= Positive current =

In mathematics, more particularly in complex geometry,
algebraic geometry and complex analysis, a positive current
is a positive (n-p,n-p)-form over an n-dimensional complex manifold,
taking values in distributions.

For a formal definition, consider a manifold M.
Currents on M are (by definition)
differential forms with coefficients in distributions; integrating
over M, we may consider currents as "currents of integration",
that is, functionals

$\eta \mapsto \int_M \eta\wedge \rho$

on smooth forms with compact support. This way, currents
are considered as elements in the dual space to the space
$\Lambda_c^*(M)$ of forms with compact support.

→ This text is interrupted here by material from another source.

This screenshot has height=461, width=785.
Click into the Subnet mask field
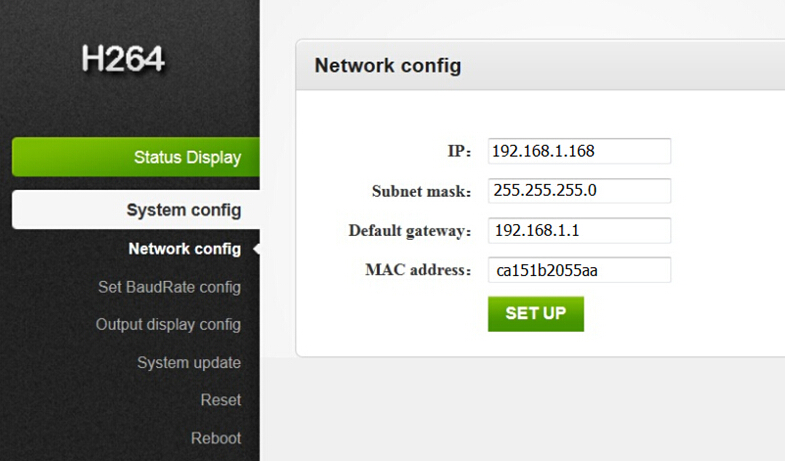click(579, 191)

Now, let M be a complex manifold.
The Hodge decomposition $\Lambda^i(M)=\bigoplus_{p+q=i}\Lambda^{p,q}(M)$
is defined on currents, in a natural way, the (p,q)-currents being
functionals on $\Lambda_c^{p, q}(M)$.

A positive current is defined as a real current
of Hodge type (p,p), taking non-negative values on all positive
(p,p)-forms.

== Characterization of Kähler manifolds ==

Using the Hahn–Banach theorem, Harvey and Lawson proved the following criterion of existence of Kähler metrics.

Theorem: Let M be a compact complex manifold. Then M does not admit a Kähler structure if and only if M admits a non-zero positive (1,1)-current $\Theta$ which is a (1,1)-part of an exact 2-current.

Note that the de Rham differential maps 3-currents to 2-currents, hence $\Theta$ is a differential of a 3-current; if $\Theta$ is a current of integration of a complex curve, this means that this curve is a (1,1)-part of a boundary.

When M admits a surjective map $\pi:\; M \mapsto X$ to a Kähler manifold with 1-dimensional fibers, this theorem leads to the following result of complex algebraic geometry.

Corollary: In this situation, M is non-Kähler if and only if the homology class of a generic fiber of $\pi$ is a (1,1)-part of a boundary.